Crisis y nacionalismo económicos

Leí hace algunos días –y no he logrado recuperar el lugar- que el Presidente de la AEB planteaba la conveniencia de someter a subastas públicas abiertas las operaciones de reprivatización de las entidades financieras europeas que han pasado en estos años recientes a tener a los respectivos Estados como accionistas de rescate, con voluntad de transitoria permanencia. La petición, de confirmarse, resulta no sólo razonable, sino congruente con la efectividad del Mercado Interior. A pesar del fundamento empresarial y normativo de la propuesta, se adivina que va a tener poco éxito. ¡Es la política!

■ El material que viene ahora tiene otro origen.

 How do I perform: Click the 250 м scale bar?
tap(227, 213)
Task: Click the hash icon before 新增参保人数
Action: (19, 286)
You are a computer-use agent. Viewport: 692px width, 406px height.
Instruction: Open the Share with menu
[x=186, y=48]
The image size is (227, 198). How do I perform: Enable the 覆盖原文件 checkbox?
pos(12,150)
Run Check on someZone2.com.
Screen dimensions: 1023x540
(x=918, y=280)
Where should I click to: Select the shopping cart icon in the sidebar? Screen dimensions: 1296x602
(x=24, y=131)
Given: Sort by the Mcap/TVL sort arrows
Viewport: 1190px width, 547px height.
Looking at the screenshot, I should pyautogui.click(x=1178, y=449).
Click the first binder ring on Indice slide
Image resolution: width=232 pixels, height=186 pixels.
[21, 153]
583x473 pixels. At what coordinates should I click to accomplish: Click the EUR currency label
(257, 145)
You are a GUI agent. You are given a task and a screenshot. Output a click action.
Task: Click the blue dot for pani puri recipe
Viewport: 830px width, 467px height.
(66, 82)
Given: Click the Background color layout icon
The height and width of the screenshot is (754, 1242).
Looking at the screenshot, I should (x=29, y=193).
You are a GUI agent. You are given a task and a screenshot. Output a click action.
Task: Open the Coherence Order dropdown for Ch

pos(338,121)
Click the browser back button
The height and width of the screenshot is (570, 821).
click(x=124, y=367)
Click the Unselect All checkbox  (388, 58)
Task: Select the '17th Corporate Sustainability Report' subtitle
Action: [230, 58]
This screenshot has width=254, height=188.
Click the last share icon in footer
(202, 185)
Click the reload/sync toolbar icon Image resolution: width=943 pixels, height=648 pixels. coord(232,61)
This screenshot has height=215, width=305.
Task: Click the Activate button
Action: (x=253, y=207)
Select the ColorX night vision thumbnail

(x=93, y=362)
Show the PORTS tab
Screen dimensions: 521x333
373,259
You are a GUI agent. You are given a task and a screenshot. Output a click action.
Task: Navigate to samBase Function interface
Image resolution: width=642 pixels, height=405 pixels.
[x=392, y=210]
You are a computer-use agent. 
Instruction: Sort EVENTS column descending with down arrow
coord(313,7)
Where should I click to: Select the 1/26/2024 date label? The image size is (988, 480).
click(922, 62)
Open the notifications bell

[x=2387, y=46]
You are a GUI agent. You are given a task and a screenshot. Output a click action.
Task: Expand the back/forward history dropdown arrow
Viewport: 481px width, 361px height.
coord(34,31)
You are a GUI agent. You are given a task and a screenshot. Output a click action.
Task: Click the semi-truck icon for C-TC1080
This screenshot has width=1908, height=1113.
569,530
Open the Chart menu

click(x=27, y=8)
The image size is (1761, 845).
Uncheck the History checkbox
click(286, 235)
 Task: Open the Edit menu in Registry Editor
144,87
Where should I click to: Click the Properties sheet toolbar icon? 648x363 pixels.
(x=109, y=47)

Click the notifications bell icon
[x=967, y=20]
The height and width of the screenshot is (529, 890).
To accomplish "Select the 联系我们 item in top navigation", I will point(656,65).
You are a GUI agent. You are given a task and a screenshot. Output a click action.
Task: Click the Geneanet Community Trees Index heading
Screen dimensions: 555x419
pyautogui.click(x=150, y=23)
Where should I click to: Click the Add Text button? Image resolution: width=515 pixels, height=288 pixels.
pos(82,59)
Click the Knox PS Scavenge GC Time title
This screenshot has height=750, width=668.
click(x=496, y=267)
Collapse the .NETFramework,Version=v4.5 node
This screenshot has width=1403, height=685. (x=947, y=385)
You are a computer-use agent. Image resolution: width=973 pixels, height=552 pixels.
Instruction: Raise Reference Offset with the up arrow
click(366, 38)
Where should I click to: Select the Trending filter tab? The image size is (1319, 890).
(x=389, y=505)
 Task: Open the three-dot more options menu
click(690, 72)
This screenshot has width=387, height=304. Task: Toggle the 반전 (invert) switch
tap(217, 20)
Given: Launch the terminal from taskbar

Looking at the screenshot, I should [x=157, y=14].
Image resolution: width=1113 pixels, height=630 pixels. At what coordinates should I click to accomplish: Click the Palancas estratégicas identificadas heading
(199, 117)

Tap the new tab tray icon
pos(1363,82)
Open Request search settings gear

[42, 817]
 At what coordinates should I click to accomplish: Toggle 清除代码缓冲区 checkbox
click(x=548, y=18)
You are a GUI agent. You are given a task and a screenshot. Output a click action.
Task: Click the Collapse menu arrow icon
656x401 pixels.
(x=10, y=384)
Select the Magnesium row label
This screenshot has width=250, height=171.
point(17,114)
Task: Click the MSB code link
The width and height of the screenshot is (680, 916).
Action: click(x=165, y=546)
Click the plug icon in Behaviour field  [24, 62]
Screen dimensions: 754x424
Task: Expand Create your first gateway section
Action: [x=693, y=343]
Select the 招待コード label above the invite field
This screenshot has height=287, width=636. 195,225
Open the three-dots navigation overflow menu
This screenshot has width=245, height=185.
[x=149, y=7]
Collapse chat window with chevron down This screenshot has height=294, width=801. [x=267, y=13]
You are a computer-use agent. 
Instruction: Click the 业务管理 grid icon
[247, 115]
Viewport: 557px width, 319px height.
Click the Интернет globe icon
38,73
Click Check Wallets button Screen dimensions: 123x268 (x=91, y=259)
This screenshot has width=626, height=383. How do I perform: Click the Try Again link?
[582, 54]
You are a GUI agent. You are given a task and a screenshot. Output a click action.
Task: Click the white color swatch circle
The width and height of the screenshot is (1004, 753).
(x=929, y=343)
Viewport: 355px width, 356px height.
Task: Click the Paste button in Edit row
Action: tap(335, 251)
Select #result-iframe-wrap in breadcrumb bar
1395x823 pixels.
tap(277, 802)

La crisis económica supone que las sociedades y las economías se sientan atacadas y que el nacionalismo (también el económico) se esgrima como reacción inmediata. Aunque tenga un alcance mayor al meramente empresarial, remito al lector al análisis que publicaba ayer Andrea Rizzi en El País sobre la relación entre nacionalismo y, entre otros factores, la incertidumbre económica. En el mismo diario, en febrero de este año se publicó una crónica que refería los enfrentamientos derivados de las ayudas a las empresas de automoción. Su título: “El nacionalismo económico reabre la división entre la vieja y la nueva UE”.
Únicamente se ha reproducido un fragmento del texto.